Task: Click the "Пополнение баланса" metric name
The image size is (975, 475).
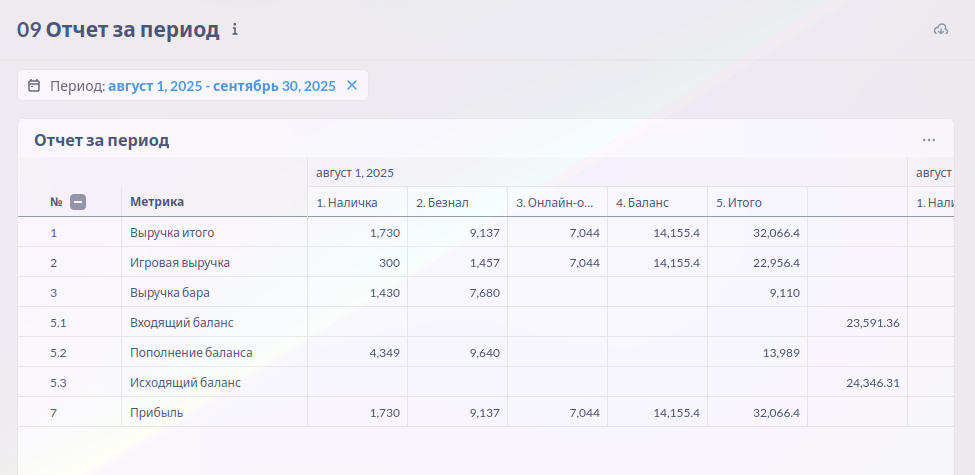Action: pos(191,353)
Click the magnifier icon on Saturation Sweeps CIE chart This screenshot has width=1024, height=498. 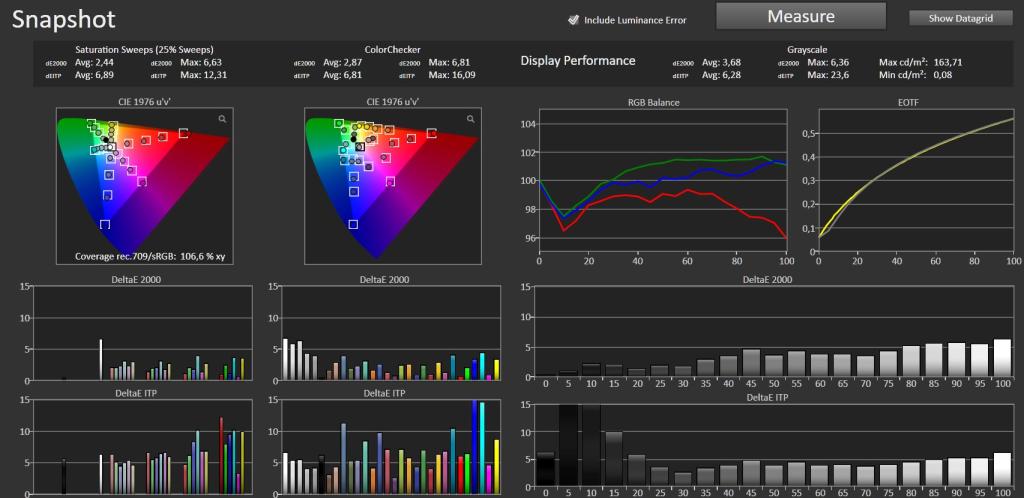[223, 119]
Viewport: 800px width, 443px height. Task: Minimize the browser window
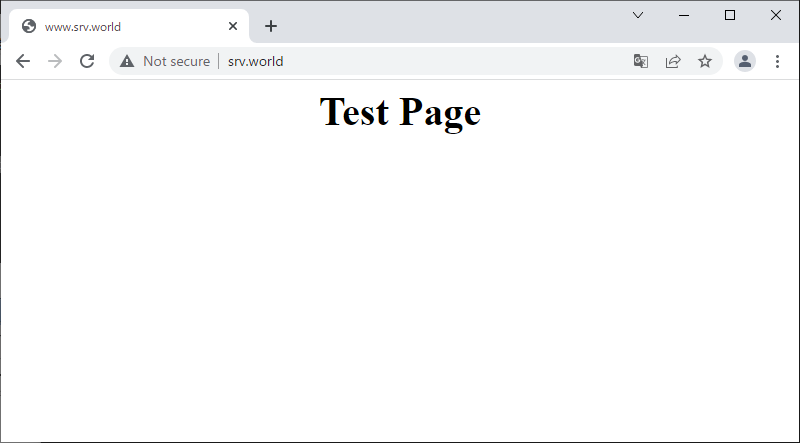684,15
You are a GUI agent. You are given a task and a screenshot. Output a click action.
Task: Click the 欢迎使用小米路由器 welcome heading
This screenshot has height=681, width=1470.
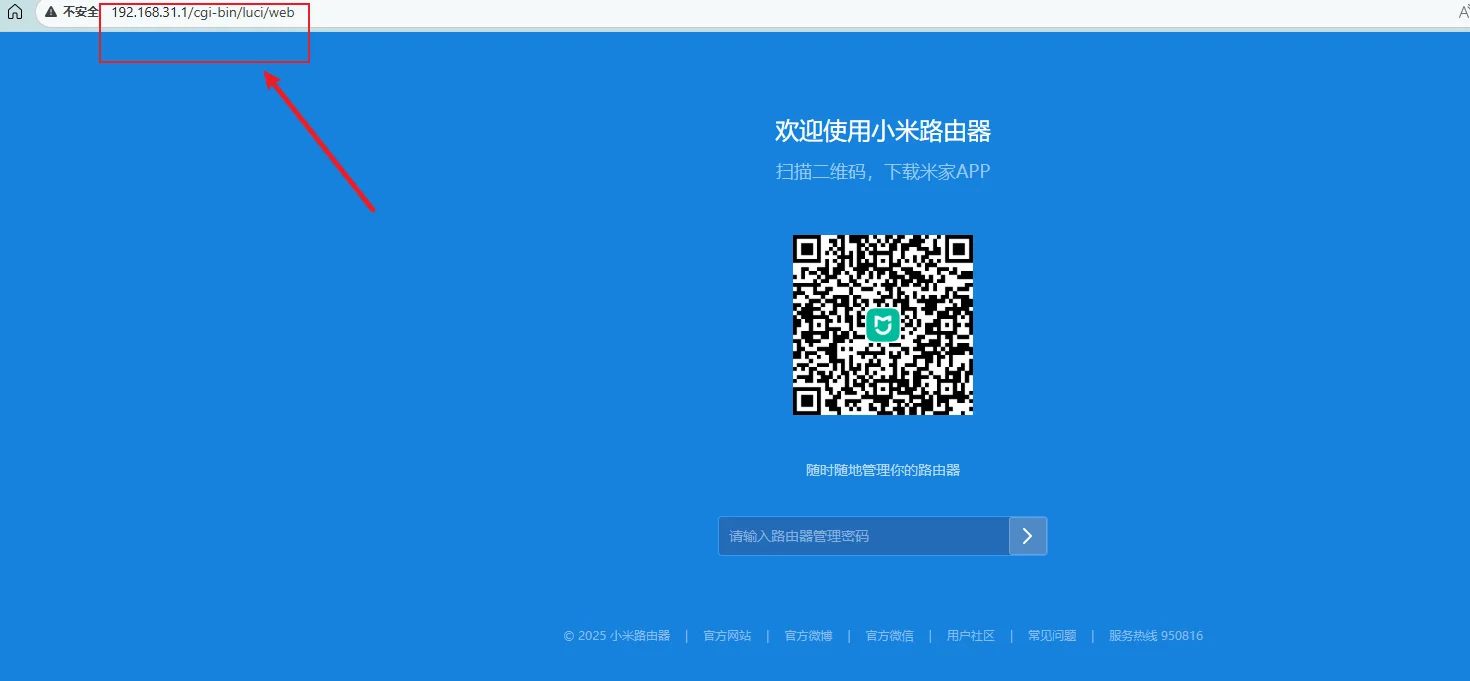(x=882, y=131)
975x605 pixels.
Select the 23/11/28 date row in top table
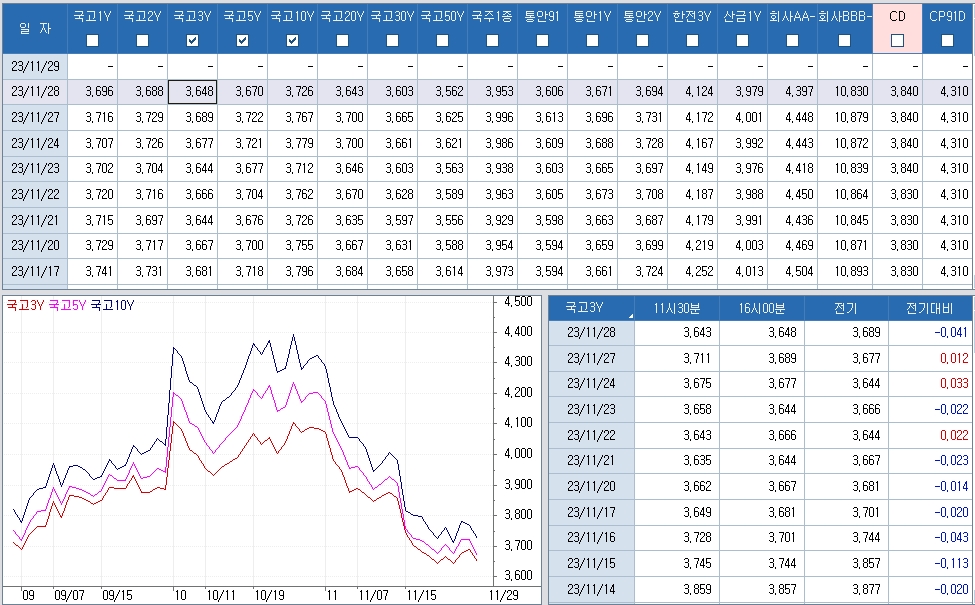(x=34, y=91)
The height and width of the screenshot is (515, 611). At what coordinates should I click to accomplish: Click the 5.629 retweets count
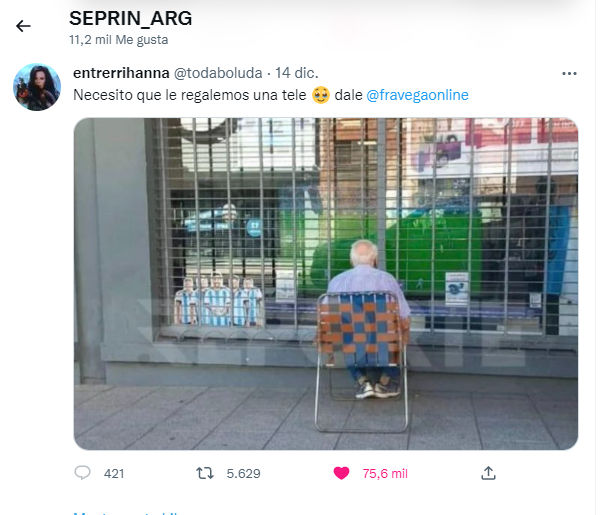click(244, 474)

__ASSIGNED TASK__: Output verbatim the lines beginning at the line with "Task: Click the 欢迎使用小米路由器 welcome heading" and ending at the last line of the material above, inclusive. Do not carry over any pictures.

__RESPONSE__:
Task: Click the 欢迎使用小米路由器 welcome heading
This screenshot has height=681, width=1470.
(x=882, y=131)
975x605 pixels.
Select the 23/11/28 date row in top table
(x=34, y=91)
The height and width of the screenshot is (515, 611). At what coordinates should I click to accomplish: Click the 5.629 retweets count
click(244, 474)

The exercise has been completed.